— start —

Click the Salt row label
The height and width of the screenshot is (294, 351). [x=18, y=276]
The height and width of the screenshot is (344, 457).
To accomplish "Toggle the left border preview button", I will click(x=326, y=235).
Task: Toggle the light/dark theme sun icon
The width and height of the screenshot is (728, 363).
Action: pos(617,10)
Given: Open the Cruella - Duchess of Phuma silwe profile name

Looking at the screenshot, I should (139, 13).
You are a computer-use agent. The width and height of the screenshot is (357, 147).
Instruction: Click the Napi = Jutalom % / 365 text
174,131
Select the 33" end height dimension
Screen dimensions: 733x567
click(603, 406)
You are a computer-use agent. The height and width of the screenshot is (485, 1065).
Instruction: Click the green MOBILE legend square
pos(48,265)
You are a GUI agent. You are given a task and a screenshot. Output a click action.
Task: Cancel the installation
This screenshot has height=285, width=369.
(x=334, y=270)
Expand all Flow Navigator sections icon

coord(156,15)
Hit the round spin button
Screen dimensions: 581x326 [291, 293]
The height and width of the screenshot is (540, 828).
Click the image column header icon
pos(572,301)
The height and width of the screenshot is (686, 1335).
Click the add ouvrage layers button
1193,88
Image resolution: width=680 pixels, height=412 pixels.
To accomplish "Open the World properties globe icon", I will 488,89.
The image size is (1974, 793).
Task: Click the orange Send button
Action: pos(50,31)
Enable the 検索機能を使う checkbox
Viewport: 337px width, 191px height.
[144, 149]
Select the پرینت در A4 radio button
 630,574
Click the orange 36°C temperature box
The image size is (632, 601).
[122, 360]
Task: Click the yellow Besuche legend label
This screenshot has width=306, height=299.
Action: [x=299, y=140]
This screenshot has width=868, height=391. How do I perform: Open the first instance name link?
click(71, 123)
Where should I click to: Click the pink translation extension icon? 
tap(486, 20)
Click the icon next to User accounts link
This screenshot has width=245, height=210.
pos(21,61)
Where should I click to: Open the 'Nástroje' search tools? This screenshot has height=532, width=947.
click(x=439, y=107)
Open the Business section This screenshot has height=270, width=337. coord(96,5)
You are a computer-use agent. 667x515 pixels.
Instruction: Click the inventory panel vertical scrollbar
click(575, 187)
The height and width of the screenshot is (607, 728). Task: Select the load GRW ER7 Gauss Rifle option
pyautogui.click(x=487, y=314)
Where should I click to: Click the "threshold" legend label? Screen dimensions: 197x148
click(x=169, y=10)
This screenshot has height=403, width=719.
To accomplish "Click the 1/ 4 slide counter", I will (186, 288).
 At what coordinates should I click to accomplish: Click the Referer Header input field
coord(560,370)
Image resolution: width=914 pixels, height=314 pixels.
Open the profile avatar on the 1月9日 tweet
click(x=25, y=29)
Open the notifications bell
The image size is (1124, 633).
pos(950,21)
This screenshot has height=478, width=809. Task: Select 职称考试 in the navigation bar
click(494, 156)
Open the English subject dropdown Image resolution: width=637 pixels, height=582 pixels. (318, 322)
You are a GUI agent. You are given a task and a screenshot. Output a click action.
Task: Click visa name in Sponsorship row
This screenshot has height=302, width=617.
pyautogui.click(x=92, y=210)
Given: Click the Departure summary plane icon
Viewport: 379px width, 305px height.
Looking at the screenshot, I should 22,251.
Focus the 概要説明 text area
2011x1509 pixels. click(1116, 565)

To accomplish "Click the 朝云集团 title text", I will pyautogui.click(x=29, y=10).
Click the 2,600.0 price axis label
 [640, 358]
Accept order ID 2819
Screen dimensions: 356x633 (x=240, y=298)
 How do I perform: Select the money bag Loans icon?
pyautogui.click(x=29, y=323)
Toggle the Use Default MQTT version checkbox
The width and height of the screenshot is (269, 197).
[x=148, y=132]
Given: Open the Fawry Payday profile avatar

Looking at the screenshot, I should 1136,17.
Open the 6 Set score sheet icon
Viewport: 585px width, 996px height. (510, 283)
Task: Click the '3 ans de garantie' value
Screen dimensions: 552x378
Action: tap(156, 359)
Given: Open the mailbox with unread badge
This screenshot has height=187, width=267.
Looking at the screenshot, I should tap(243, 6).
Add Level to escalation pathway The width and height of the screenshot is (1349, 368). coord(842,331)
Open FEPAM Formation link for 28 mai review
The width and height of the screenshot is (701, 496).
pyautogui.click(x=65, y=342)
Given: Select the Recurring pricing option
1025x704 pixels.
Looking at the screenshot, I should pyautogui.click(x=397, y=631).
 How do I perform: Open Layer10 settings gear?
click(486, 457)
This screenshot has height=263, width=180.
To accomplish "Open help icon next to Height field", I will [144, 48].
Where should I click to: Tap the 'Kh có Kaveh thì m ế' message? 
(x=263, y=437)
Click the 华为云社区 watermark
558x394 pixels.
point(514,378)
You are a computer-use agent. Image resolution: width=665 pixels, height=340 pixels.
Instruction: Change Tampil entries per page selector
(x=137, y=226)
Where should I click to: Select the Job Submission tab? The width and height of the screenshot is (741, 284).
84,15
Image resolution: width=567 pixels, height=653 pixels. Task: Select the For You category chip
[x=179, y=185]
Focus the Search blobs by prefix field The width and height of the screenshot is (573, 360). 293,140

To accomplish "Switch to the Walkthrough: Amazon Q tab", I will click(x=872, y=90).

— end —

## PROBLEM DESCRIPTION:
Convert the lines of the data above, beginning with the line that contains "Screen dimensions: 197x148" and ending after the line that contains "click(494, 156)", into a JSON list of strings with one string per line. Skip blank lines and include nothing outside that range.

## SOLUTION FOR THIS TASK:
[
  "Where should I click to: Click the \"threshold\" legend label? Screen dimensions: 197x148",
  "click(x=169, y=10)",
  "This screenshot has height=403, width=719.",
  "To accomplish \"Click the 1/ 4 slide counter\", I will (186, 288).",
  " At what coordinates should I click to accomplish: Click the Referer Header input field",
  "coord(560,370)",
  "Image resolution: width=914 pixels, height=314 pixels.",
  "Open the profile avatar on the 1月9日 tweet",
  "click(x=25, y=29)",
  "Open the notifications bell",
  "The image size is (1124, 633).",
  "pos(950,21)",
  "This screenshot has height=478, width=809. Task: Select 职称考试 in the navigation bar",
  "click(494, 156)"
]